EXERCISE: Two lines in the data below mark the range: the one with "July 31, 2010 at 7:47 PM (946, 1479)" and the one with "Спорт (438, 112)". Return both, along with every line between them, exactly.

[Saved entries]
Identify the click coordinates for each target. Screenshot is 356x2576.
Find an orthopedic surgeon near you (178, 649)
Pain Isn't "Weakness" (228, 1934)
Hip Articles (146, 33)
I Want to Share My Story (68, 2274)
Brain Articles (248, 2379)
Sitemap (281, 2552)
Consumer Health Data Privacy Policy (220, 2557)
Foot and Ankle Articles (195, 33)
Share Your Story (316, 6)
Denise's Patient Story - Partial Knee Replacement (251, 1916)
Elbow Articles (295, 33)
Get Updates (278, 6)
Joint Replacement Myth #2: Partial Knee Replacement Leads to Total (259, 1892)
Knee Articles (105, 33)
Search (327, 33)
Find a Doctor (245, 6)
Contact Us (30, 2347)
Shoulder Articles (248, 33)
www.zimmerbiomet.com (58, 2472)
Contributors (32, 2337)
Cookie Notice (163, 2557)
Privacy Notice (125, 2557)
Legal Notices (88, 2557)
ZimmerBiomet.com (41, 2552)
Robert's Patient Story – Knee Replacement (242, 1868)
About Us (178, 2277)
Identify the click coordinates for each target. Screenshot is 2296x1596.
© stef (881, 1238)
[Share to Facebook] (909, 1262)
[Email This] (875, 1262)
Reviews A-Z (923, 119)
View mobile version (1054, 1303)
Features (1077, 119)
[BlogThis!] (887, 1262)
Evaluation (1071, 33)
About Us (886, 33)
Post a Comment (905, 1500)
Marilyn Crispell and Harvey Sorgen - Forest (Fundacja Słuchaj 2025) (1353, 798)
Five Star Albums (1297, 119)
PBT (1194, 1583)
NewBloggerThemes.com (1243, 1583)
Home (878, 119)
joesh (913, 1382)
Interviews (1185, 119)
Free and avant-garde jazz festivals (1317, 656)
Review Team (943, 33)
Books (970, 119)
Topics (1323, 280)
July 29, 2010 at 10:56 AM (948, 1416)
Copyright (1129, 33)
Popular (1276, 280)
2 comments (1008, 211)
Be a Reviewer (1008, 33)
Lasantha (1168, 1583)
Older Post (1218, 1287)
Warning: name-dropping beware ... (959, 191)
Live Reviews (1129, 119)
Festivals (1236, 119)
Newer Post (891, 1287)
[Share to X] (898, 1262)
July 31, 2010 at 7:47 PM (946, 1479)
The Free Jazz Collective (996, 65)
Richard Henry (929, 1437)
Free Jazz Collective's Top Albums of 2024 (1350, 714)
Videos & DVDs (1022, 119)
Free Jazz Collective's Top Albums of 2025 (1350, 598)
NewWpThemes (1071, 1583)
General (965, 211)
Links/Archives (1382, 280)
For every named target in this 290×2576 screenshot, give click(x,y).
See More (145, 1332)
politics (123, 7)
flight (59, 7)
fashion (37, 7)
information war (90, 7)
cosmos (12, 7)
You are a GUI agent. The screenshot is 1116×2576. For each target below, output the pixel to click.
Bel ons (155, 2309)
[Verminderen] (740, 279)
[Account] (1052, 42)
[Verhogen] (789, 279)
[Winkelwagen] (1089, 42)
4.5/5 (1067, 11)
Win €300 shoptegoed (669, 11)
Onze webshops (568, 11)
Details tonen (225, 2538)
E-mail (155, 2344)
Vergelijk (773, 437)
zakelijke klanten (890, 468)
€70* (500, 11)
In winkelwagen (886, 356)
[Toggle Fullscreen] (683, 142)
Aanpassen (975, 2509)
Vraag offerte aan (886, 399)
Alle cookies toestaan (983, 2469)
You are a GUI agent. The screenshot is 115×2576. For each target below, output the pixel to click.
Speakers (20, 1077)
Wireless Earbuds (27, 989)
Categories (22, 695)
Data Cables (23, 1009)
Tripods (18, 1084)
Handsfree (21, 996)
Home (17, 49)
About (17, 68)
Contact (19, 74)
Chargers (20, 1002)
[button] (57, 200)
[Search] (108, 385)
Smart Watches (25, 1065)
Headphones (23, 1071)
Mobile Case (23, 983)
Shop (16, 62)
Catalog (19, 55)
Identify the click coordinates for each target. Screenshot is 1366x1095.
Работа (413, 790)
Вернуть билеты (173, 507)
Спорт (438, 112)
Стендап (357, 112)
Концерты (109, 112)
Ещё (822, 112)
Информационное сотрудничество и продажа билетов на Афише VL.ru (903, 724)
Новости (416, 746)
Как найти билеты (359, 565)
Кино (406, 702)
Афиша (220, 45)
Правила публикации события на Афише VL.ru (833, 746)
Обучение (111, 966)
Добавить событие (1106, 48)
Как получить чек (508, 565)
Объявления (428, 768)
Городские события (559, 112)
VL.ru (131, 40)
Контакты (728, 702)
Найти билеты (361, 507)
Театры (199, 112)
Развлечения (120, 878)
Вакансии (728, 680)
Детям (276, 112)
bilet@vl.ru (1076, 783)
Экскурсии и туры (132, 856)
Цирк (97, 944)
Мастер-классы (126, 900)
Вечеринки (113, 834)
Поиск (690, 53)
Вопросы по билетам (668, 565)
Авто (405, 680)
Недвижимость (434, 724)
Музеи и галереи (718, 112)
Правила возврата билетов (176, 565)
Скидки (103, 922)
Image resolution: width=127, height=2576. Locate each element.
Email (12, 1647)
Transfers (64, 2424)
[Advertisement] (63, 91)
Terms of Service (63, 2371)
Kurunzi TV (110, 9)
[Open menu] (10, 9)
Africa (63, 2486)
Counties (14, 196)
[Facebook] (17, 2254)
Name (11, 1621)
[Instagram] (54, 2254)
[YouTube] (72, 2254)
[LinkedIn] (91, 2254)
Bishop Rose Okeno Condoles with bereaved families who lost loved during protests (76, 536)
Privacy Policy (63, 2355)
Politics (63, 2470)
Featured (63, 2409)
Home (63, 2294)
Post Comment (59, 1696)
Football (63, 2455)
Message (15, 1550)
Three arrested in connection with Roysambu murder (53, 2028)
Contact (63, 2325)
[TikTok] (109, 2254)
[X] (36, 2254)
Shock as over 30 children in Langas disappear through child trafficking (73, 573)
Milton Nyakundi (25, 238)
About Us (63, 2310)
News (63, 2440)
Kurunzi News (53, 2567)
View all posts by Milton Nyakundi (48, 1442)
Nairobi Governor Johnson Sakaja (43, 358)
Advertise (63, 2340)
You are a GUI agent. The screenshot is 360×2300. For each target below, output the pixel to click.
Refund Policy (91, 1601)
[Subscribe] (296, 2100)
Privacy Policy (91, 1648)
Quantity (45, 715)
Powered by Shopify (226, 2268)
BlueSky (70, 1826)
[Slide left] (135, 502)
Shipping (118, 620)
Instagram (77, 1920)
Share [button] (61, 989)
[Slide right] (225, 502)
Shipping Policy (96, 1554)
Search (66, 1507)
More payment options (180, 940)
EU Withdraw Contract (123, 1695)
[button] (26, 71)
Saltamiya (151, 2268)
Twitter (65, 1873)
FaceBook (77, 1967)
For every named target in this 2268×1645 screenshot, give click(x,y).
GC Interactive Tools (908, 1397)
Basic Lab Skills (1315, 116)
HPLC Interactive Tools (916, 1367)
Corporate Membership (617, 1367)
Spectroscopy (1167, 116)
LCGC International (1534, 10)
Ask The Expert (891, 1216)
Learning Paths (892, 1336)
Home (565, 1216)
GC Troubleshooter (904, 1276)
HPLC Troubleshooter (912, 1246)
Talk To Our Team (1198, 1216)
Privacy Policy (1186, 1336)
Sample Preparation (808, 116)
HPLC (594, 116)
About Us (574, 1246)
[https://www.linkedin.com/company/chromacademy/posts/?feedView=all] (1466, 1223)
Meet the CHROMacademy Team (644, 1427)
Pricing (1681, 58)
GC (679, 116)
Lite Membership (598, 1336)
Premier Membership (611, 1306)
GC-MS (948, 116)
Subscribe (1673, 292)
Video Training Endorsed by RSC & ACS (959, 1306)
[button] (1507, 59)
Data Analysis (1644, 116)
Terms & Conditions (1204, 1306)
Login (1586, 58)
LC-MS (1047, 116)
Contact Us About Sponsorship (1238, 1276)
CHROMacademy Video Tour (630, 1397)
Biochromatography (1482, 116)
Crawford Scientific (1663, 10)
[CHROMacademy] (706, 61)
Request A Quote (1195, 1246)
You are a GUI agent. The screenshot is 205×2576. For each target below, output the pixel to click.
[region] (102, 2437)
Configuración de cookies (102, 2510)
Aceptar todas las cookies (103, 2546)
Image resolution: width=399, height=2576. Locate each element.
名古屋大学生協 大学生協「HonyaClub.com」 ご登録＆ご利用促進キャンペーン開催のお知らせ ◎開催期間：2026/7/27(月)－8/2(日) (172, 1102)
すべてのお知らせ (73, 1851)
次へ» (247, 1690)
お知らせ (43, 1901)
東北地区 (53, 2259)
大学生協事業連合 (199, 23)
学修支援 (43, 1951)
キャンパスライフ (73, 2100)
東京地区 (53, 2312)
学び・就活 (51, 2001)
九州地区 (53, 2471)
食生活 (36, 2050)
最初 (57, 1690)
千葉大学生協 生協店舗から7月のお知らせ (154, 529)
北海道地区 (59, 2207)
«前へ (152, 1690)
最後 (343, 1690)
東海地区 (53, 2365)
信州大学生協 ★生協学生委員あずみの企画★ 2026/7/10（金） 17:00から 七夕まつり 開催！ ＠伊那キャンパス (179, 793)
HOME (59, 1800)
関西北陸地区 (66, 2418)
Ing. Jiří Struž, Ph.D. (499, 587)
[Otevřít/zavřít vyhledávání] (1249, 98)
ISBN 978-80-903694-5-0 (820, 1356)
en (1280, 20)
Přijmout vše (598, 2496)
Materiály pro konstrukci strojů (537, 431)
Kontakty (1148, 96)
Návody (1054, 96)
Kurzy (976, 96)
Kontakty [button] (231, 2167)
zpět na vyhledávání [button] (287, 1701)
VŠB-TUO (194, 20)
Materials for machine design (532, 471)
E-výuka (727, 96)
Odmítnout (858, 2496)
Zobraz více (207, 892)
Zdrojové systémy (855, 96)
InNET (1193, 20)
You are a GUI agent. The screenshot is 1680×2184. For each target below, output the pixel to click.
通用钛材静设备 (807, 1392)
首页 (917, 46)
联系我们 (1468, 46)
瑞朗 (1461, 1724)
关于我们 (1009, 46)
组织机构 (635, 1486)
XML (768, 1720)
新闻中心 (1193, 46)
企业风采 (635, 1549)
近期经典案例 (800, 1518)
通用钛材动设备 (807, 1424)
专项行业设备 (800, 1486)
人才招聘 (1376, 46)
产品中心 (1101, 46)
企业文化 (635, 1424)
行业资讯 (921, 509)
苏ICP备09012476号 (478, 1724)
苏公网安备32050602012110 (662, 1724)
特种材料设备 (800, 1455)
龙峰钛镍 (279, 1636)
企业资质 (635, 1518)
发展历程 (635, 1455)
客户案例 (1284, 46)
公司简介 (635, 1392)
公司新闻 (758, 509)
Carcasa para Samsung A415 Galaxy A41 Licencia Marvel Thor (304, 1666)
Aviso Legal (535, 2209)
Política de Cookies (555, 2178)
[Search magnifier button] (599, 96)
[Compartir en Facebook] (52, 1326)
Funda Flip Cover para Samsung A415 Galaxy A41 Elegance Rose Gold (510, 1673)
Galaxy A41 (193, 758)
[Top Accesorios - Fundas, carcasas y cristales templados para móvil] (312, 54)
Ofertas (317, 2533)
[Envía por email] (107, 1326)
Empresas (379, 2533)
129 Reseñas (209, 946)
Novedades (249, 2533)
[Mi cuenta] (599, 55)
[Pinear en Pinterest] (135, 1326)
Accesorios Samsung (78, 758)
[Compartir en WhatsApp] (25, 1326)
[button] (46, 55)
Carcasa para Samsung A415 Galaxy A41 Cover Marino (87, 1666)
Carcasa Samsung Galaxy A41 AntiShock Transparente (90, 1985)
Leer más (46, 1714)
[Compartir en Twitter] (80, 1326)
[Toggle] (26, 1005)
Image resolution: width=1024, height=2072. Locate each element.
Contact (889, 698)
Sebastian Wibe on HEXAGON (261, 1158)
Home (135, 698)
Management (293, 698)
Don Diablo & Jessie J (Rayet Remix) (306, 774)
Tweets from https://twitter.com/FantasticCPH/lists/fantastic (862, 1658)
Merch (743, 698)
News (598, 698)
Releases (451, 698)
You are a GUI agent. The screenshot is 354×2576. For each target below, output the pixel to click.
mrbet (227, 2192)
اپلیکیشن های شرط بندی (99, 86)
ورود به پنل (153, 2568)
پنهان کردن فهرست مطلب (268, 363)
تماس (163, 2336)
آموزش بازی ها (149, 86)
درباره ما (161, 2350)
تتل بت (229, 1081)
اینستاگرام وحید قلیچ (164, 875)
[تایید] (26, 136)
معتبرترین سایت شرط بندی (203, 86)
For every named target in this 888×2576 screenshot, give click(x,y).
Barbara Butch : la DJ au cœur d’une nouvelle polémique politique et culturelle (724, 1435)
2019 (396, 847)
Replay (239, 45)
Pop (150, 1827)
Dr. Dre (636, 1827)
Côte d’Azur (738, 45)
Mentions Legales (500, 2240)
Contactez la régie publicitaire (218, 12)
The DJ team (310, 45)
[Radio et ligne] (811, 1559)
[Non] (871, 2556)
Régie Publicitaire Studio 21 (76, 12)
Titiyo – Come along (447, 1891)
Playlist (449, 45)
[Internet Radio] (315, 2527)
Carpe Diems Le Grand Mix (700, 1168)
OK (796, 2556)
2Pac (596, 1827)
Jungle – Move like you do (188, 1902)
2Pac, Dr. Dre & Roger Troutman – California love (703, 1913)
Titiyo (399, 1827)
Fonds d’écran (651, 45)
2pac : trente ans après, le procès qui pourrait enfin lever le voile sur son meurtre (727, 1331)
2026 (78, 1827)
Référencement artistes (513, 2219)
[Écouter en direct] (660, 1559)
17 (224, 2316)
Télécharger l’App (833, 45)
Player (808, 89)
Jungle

EXERCISE OUTPUT:
July 31, 2010 at 7:47 PM (946, 1479)
The Free Jazz Collective (996, 65)
Richard Henry (929, 1437)
Free Jazz Collective's Top Albums of 2024 (1350, 714)
Videos & DVDs (1022, 119)
Free Jazz Collective's Top Albums of 2025 (1350, 598)
NewWpThemes (1071, 1583)
General (965, 211)
Links/Archives (1382, 280)
For every named target in this 290×2576 screenshot, give click(x,y).
See More (145, 1332)
politics (123, 7)
flight (59, 7)
fashion (37, 7)
information war (90, 7)
cosmos (12, 7)
You are a GUI agent. The screenshot is 1116×2576. For each target below, output the pixel to click.
Bel ons (155, 2309)
[Verminderen] (740, 279)
[Account] (1052, 42)
[Verhogen] (789, 279)
[Winkelwagen] (1089, 42)
4.5/5 (1067, 11)
Win €300 shoptegoed (669, 11)
Onze webshops (568, 11)
Details tonen (225, 2538)
E-mail (155, 2344)
Vergelijk (773, 437)
zakelijke klanten (890, 468)
€70* (500, 11)
In winkelwagen (886, 356)
[Toggle Fullscreen] (683, 142)
Aanpassen (975, 2509)
Vraag offerte aan (886, 399)
Alle cookies toestaan (983, 2469)
You are a GUI agent. The screenshot is 115×2576. For each target below, output the pixel to click.
Speakers (20, 1077)
Wireless Earbuds (27, 989)
Categories (22, 695)
Data Cables (23, 1009)
Tripods (18, 1084)
Handsfree (21, 996)
Home (17, 49)
About (17, 68)
Contact (19, 74)
Chargers (20, 1002)
[button] (57, 200)
[Search] (108, 385)
Smart Watches (25, 1065)
Headphones (23, 1071)
Mobile Case (23, 983)
Shop (16, 62)
Catalog (19, 55)
Identify the click coordinates for each target. Screenshot is 1366x1095.
Работа (413, 790)
Вернуть билеты (173, 507)
Спорт (438, 112)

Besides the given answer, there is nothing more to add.